## PAGE TEXT
════
To motivate the discussion, we start by invoking the gradient expression as introduced in the original formulation of ADAPT-VQE:

\begin{array}{lll} \frac{\partial E}{\partial θ_{i}} = 〈 ϕ | Ĥ \prod_{j = N}^{i + 1} (e^{θ_{j} τ_{j}}) τ_{i} \prod_{k = i}^{1} (e^{θ_{k} τ_{k}}) | 0 〉 \\ - 〈 0 | \prod_{k = 1}^{i} (e^{- θ_{k} τ_{k}}) τ_{i} \prod_{j = i + i}^{N} (- e^{θ_{j} τ_{j}}) Ĥ | ϕ 〉 & (8) \end{array}

where ${\prod^{}}_{i} e^{θ_{i} τ_{i}} | 0 〉 = | ϕ 〉$ .

Equation (8) can be further simplified into a recursive formula:

\begin{array}{lll} \frac{\partial E}{\partial θ_{i}} = 〈 ϕ | [Ĥ, \prod_{j = N}^{i + 1} (e^{θ_{j} τ_{j}}) τ_{i} \prod_{j = i + 1}^{N} (e^{- θ_{j} τ_{j}})] | ϕ 〉 & (9) \end{array}

Before moving further in the discussion regarding the use of gradients to support the classical optimizer, let us clarify a potential source of confusion. At a certain ADAPT-VQE iteration, the circuit previously optimized is implemented to prepare the state from which the current iteration builds upon. The gradient vector $G$ is then computed upon the necessary measurements for all τ_k in the chosen operator pool (Equation 6), and the operator that has the largest commutator (in absolute value) is selected. And this the extent to which the gradient is employed at this stage. On the other hand, we now have a new ansatz, which is composed of all previously added operators that enable preparation of |ψ_i−1〉, along with the newly added operator from Equation (7). Each of these operators have a corresponding variational parameter, which in the following VQE step need to be re-optimized. It is in this optimization that we would employ the gradients as written in Equations (8) and (9), and whose magnitude needs to be minimized in order to signal the finding of an extremum (minimum in this case). For an operator pool containing N elements, at each ADAPT-VQE iteration, all N elements of $G$ need to be evaluated, but the magnitude of this vector is not directly minimized by varying the circuit parameters, only indirectly by the addition of enough operators in the ansatz. On the other hand, for optimization purposes, at the i-th iteration, only i gradient elements are considered, and the search for the energy minimum is guided by the minimization of the magnitude of this i-th dimensional gradient vector. Finally, another crucial point worth pointing out is that the commutators in Equation (6) are equivalent to those in Equation (9) only for the operator most recently added, i.e., τ_i in Equation (7).

For the purposes of an economical quantum resource utilization, it is desirable to deploy only one circuit to be used in both energy and gradient estimates (the same circuit is implemented many times, one for each term in the Hamiltonian/gradient). Even though the recursive formula in Equation (9) could, in principle, satisfy this requirement, this commutator cannot be measured (Mitarai et al., 2018). As originally proposed, the gradient is no longer given in an expectation value form, requiring an auxiliary state to be prepared via introduction of ancilla qubits, which deviates from our requirement of saving quantum resources. For that reason, we resort to numerical finite differences as means of carrying out gradient-based optimizations in the current work.
════
## STORED DATA
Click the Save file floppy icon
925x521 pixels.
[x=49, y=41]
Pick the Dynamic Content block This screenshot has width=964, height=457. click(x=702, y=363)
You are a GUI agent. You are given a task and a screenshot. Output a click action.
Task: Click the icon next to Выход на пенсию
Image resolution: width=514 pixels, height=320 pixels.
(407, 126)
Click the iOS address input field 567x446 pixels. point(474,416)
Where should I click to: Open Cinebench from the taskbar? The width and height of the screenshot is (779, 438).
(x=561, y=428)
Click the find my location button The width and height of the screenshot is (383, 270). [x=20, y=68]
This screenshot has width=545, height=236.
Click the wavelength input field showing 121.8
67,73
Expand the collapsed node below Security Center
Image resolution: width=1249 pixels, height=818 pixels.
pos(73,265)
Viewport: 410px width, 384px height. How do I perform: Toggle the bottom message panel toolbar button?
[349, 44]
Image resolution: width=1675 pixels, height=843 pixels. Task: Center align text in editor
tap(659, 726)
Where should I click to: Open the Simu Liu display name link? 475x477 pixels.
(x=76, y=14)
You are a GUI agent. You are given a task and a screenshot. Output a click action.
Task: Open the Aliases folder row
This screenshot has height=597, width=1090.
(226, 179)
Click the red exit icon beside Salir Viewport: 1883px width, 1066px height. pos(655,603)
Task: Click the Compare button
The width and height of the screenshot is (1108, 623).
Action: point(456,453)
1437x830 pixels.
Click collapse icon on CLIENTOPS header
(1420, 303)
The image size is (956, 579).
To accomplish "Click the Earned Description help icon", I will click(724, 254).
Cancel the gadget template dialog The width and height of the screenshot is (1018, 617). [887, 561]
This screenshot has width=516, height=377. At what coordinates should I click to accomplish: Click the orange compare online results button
════
## WRITTEN REQUEST 1
Print the ADAPT-VQE passage word for word, starting with "For the purposes" and going on through "the current work.".
## WRITTEN REQUEST 2
In the records, rewrite the lines starting with the line with "Viewport: 410px width, 384px" and going on through the line with "tap(659, 726)", replacing "editor" with "document" and leaving everything else unchanged. Return only those lines.
The text and the records have no connection to each other.

## COMPLETE ANSWER 1
For the purposes of an economical quantum resource utilization, it is desirable to deploy only one circuit to be used in both energy and gradient estimates (the same circuit is implemented many times, one for each term in the Hamiltonian/gradient). Even though the recursive formula in Equation (9) could, in principle, satisfy this requirement, this commutator cannot be measured (Mitarai et al., 2018). As originally proposed, the gradient is no longer given in an expectation value form, requiring an auxiliary state to be prepared via introduction of ancilla qubits, which deviates from our requirement of saving quantum resources. For that reason, we resort to numerical finite differences as means of carrying out gradient-based optimizations in the current work.

## COMPLETE ANSWER 2
Viewport: 410px width, 384px height. How do I perform: Toggle the bottom message panel toolbar button?
[349, 44]
Image resolution: width=1675 pixels, height=843 pixels. Task: Center align text in document
tap(659, 726)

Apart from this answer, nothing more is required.